Mercury, the tiny planet closest to the Sun, is the least explored planet. The Messenger spacecraft is the first to orbit Mercury, and has yielded the first return of new spacecraft data from Mercury since the Mariner 10 flyby more than 30 years ago. Surprising new information from the mission may rewrite what scientists believe about the growth of planets.
Findings from the Messenger mission will be discussed in an ASA lecture beginning at 3:30 p.m. Wednesday (Nov. 27) by William C. Feldman, one of the world’s leading experts in planetary neutron spectrometry which has a unique capability to detect the presence of hydrogen atoms, indicating the presence of water. He provided the design for the neutron spectrometer sensor on the Messenger spacecraft , and he leads the analysis of data from that sensor.
An overarching goal of his research, Feldman says, is to “develop a deep understanding of mechanisms that govern both the similarities and differences between the various terrestrial-like bodies in the solar system.”
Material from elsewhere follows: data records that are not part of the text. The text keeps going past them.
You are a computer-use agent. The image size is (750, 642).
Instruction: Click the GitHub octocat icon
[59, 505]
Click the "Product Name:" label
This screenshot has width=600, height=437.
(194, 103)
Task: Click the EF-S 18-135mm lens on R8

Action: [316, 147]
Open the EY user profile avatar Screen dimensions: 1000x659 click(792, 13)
According to data gleaned by the Messenger spacecraft, Mercury has a lopsided magnetic field, much more sulfur in the rocks than expected, a very thin atmosphere of metal atoms like calcium and magnesium, and strange “hollows” across its surface that may hint at present-day geologic activity.
The bottoms of craters around the poles are in perpetual shadow, and the data from Messenger showed that these regions are covered with vast amounts of water ice, despite the fact that temperatures at the equator can approach the temperature of melting lead.
Feldman earned a B.S. in Physics from MIT in 1961 and a Ph.D. in Physics from Stanford University in 1968. He is currently with the Planetary Science Institute in Tucson after a long and distinguished career at the Los Alamos National Laboratory.